Les vacances sont le dernier titre de la célèbre trilogie des Fleurville avec Les malheurs de Sophie et Les petites filles modèles. Je me souviens assez bien des Malheurs de Sophie, en raison d'une adaptation télévisée et d'une chanson de Chantal Goya, vedette de mon enfance. Les aventures de Sophie de Réan et de son cousin Paul, le départ outre-mer, le destin tragique de la famille, m'ont si bien marquée que, par la suite, j'ai longtemps confondu Paul et Virginie de Bernardin de Saint-Pierre, pas lu mais souvent entendu évoquer, avec Les malheurs de Sophie... Je ne sais si la comtesse de Ségur s'en est inspirée ou non pour écrire son roman. Dans la suite de la trilogie, la vie de Sophie n'est toujours pas heureuse et elle n'est certes pas l'une des petites filles modèles, les Camille et Madeleine de Fleurville ; les séances de martinet infligées par sa belle-mère, la grotesque et redoutable Mme Fichini, rythment brutalement l'harmonie des jours passés au château de Fleurville, et la peur qu'elles lui inspirent lui fait faire des bêtises (je crois me rappeler une poupée de cire fondue au soleil et du thé où le sucre est remplacé par du plâtre) et lui fait dire des mensonges, ce qui dénote un esprit imaginatif. Autrement dit, grâce à elle nous avons le roman.

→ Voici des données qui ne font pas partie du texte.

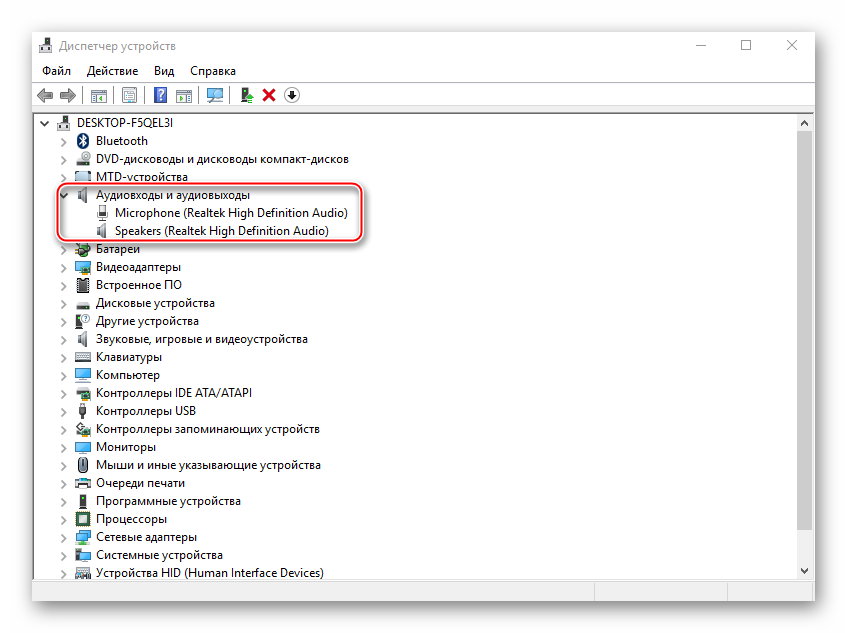Select Speakers (Realtek High Definition Audio)
The width and height of the screenshot is (847, 633).
[221, 231]
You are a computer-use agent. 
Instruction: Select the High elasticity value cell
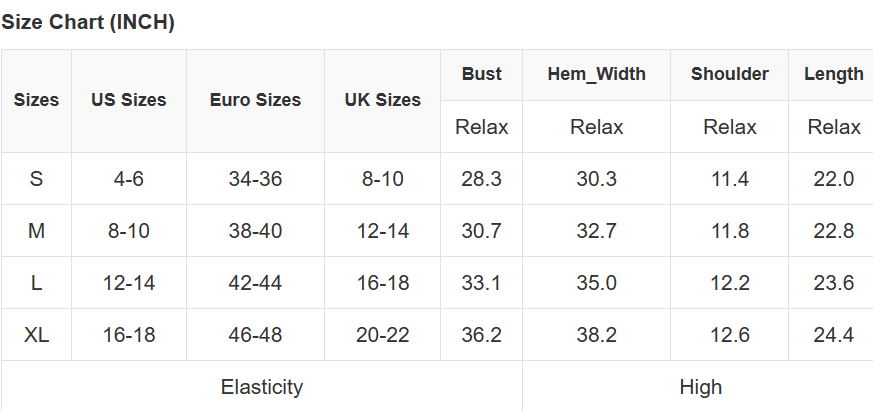[x=700, y=387]
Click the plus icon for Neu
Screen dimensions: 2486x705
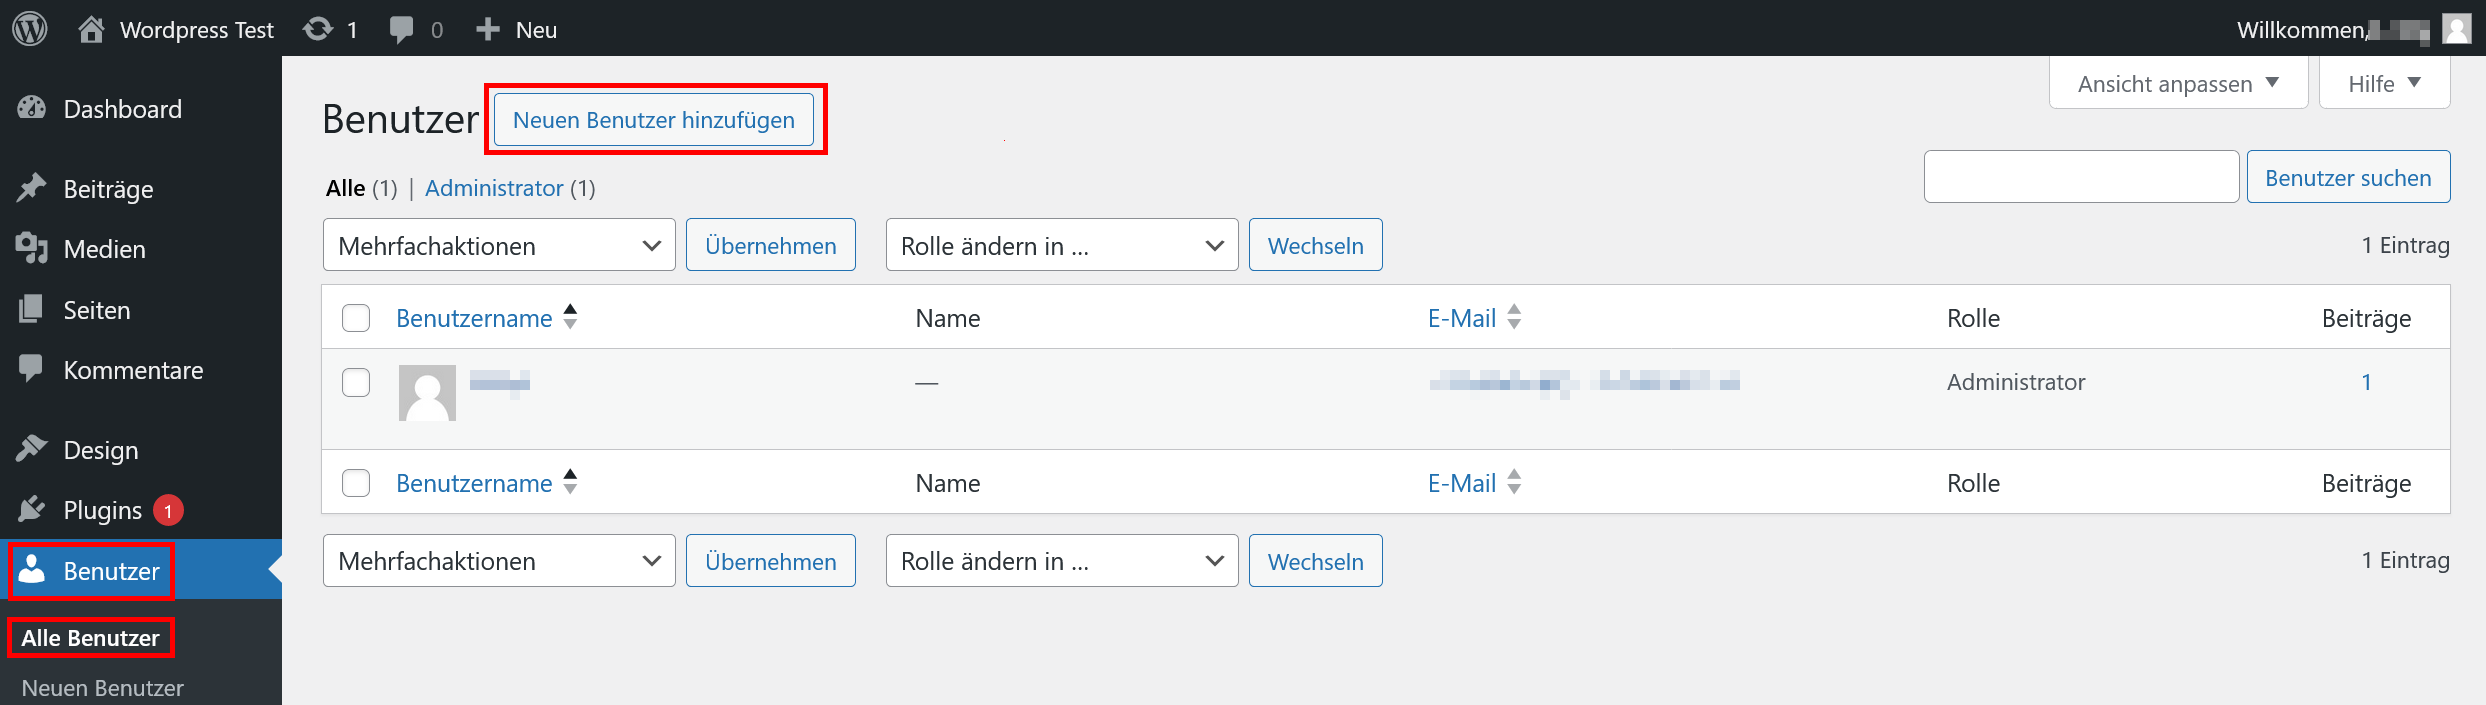pos(488,29)

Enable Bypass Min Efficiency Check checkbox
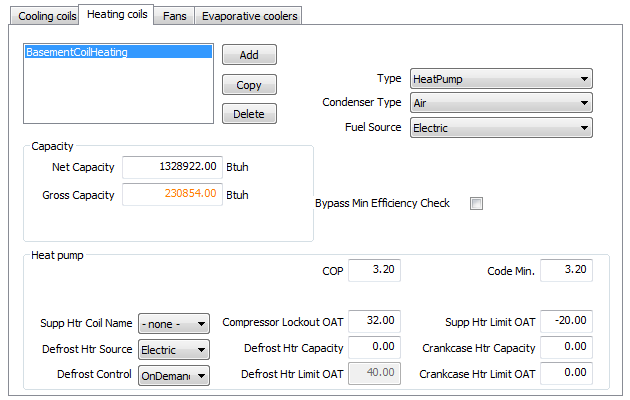(476, 204)
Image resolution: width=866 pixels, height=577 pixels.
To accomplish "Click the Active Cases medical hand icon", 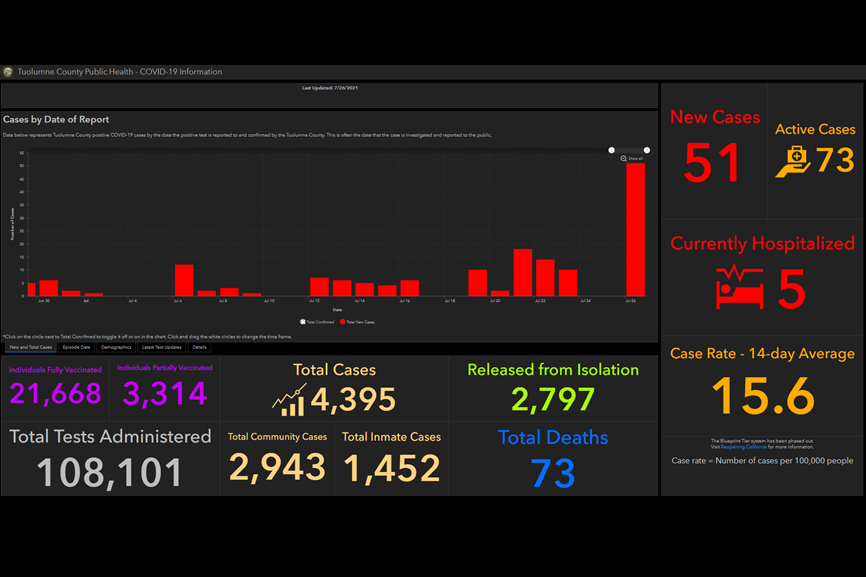I will coord(793,161).
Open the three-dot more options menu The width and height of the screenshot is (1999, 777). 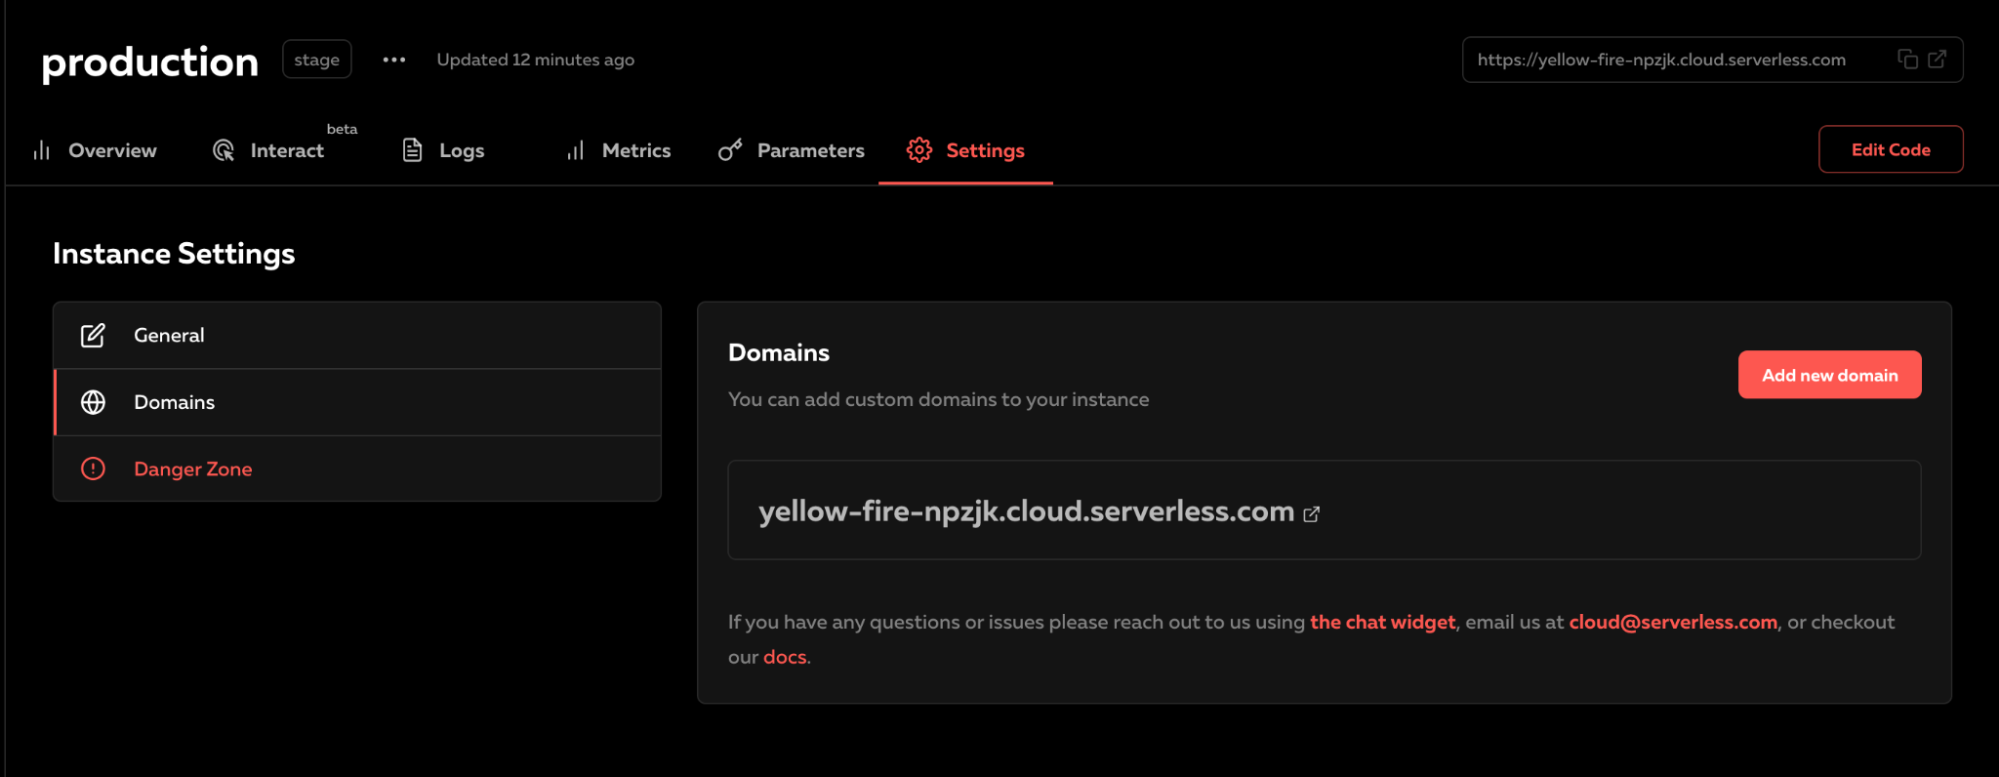(x=394, y=60)
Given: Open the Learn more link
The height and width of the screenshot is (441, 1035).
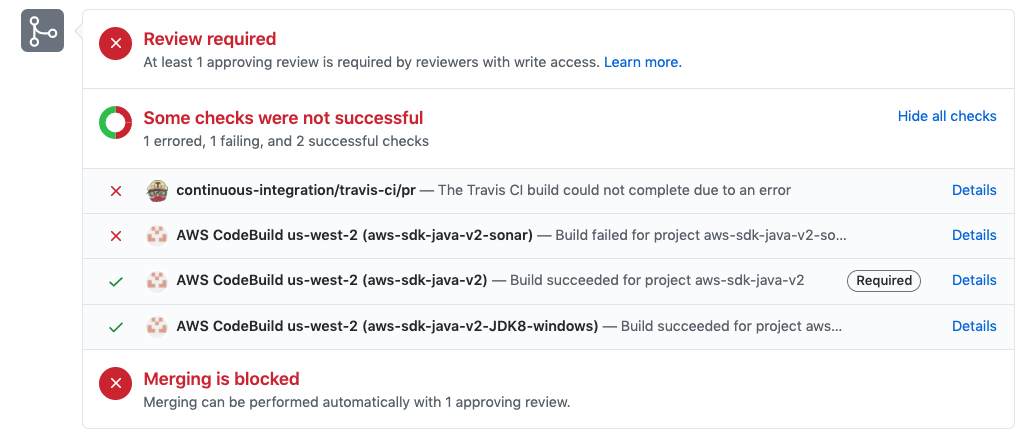Looking at the screenshot, I should [x=643, y=63].
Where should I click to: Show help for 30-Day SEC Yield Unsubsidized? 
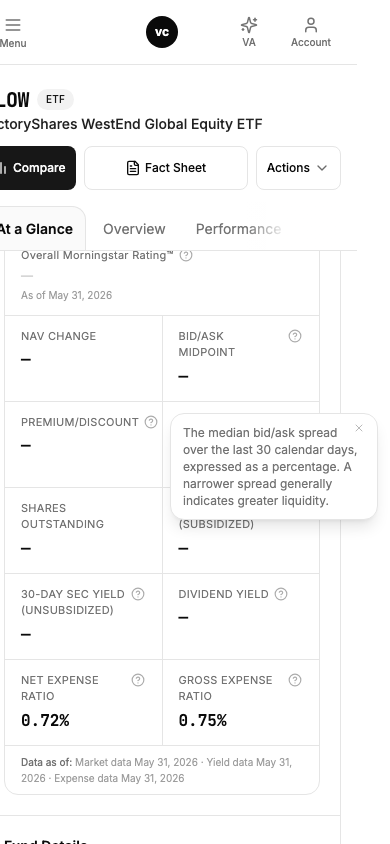tap(138, 594)
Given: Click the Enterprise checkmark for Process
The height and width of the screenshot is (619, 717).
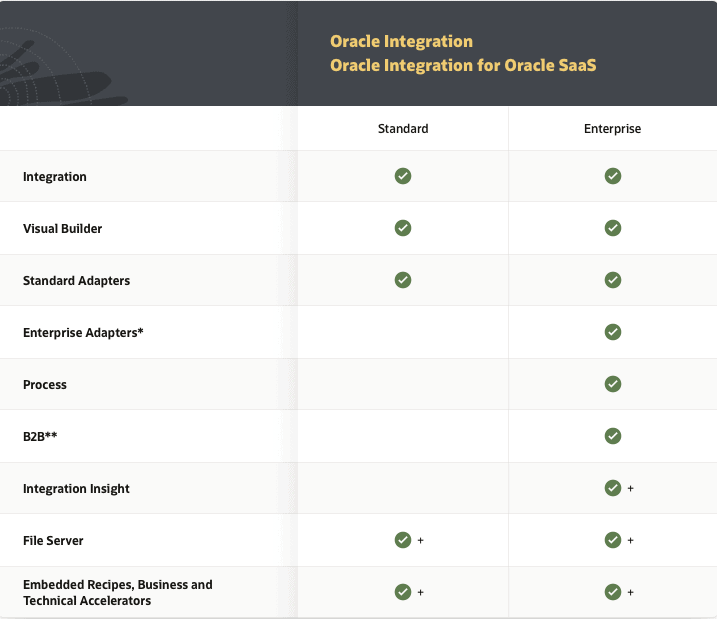Looking at the screenshot, I should [613, 384].
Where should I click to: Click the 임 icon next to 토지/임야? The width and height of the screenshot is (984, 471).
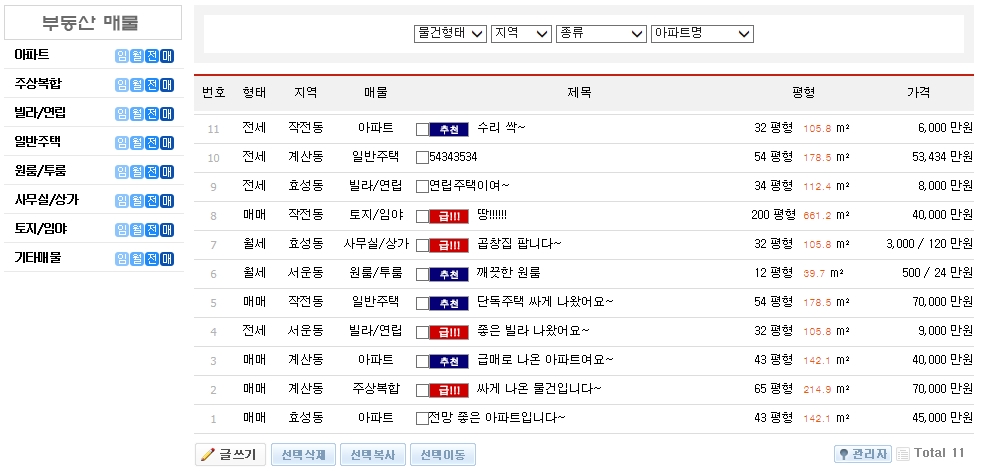[x=122, y=229]
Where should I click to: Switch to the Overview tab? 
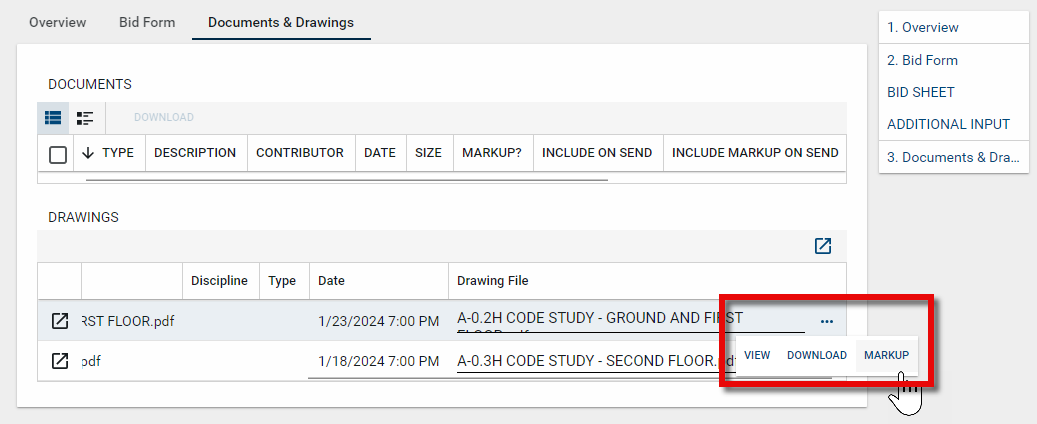(x=57, y=22)
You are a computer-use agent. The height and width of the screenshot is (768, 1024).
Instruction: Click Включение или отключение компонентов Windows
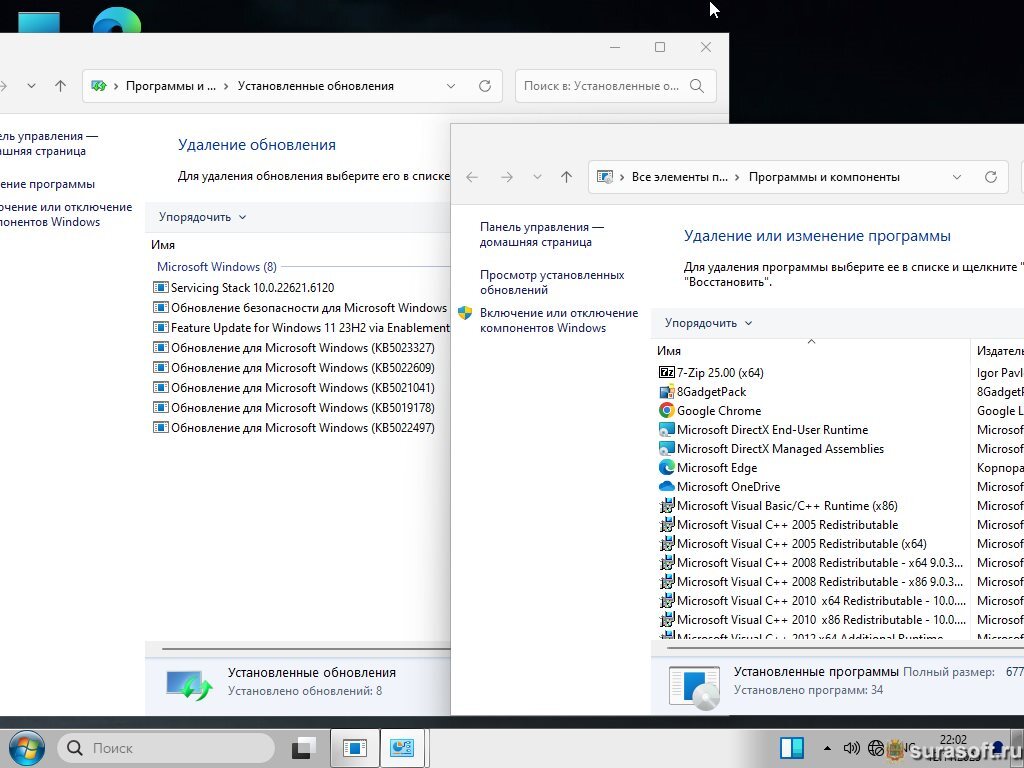(558, 320)
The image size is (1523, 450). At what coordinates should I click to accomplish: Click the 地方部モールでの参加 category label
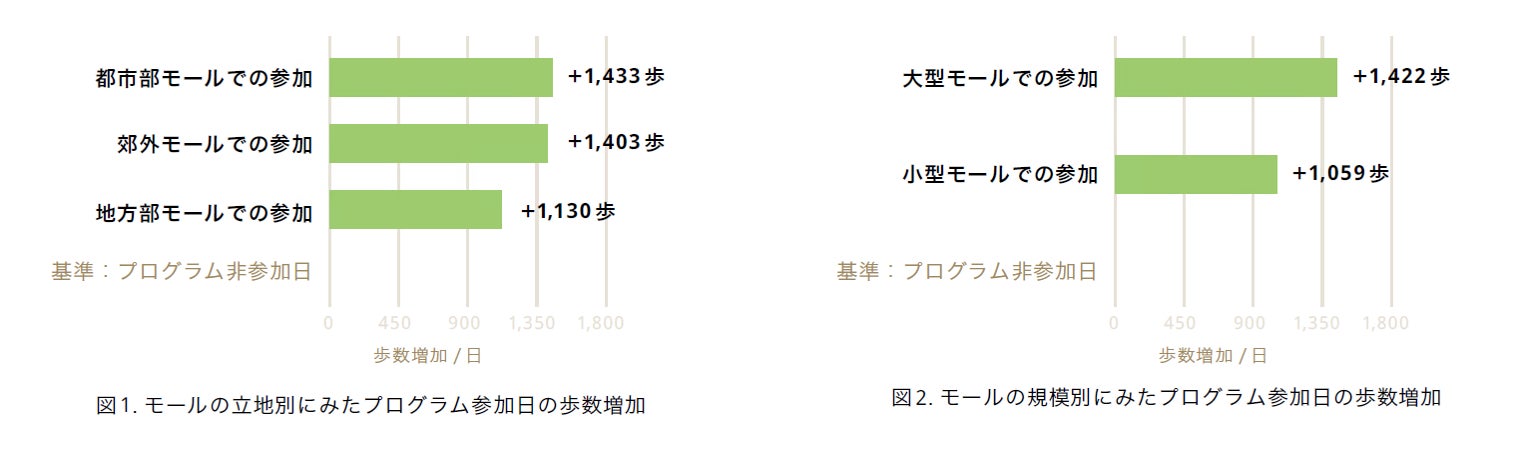[x=204, y=212]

Le récit tient d'ailleurs une grande place dans la vie des enfants. Il me semble que le roman Les vacances est entièrement constitué des histoires que les enfants se racontent à tour de rôle alors qu'ils passent de longues après-midis sous les arbres du parc. L'une m'est restée en mémoire : plusieurs attelages qui se perdent dans une forêt enneigée et qui, au crépuscule, alors que menacent des loups, trouvent refuge dans une sorte de grange. La nuit de siège qu'ils y passent est décrite de manière saisissante ; on tente de faire dormir les enfants sur des matelas de foin malgré le froid et la faim, les parents passent des heures d'angoisse au milieu des chevaux nerveux qui sentent la présence des loups autour de la bâtisse. A l'aube, l'un des hommes se hisse au niveau d'une baie - ils sont cernés. Ils décident alors de dételer quelques-uns de leurs chevaux parmi les plus rapides, les fouettent vigoureusement pour qu'ils entraînent les loups à leur poursuite ; le subterfuge leur permet de sortir de leur forteresse et de retrouver la route. J'entends encore la voix triste d'un des enfants demandant que les chevaux lancés en guise de leurre soient sauvés, grâce accordée par le conteur.

Je suis maintenant prise d'un doute et me demande si le récit rapporté ci-dessus, avec ses forêts, ses neiges et ses loups, est bien extrait des Vacances et pas du roman Le général Dourakine, dont l'histoire se passe en Russie. Il me semble toutefois que d'une manière générale les romans de la comtesse, et en particulier la trilogie des Fleurville qui est située en Normandie, baignent aussi dans une atmosphère russe. Quand beaucoup plus tard je lus les nouvelles de Tourguéniev et Tchékhov, l'air de famille qu'avait pour moi la vie des personnages de hobereaux russes me frappa. Les bonnes manières à la campagne, les réceptions entre voisins pour le thé, les journées actives mais à un rythme lent, les conversations centrées sur des préoccupations morales, l'importance des récits... je connaissais cela ; et un jour, je me rappelai les romans de la comtesse de Ségur. La comtesse née et grandie en Russie avait acclimaté à la France un mode de vie qu'elle avait connu là-bas. Le rapprochement entre les châtiments que subit Sophie et ceux que la comtesse de Ségur (dont le prénom était Sophie) connut dans son enfance est souvent fait : le noble autoritaire frappant ses serfs comme ses enfants à coups de knout est une image bien connue de la vie russe sous l'ancien régime, presqu'un cliché, et c'est d'ailleurs un des thèmes du Général Dourakine. Mais un aspect plus doux de la vie russe à la campagne passe aussi, il me semble, dans la vie aimable des châtelaines de Fleurville. Et rétrospectivement, j'inclus les romans de la comtesse dans l'imaginaire qui a nourri mon désir de vivre dans ce pays.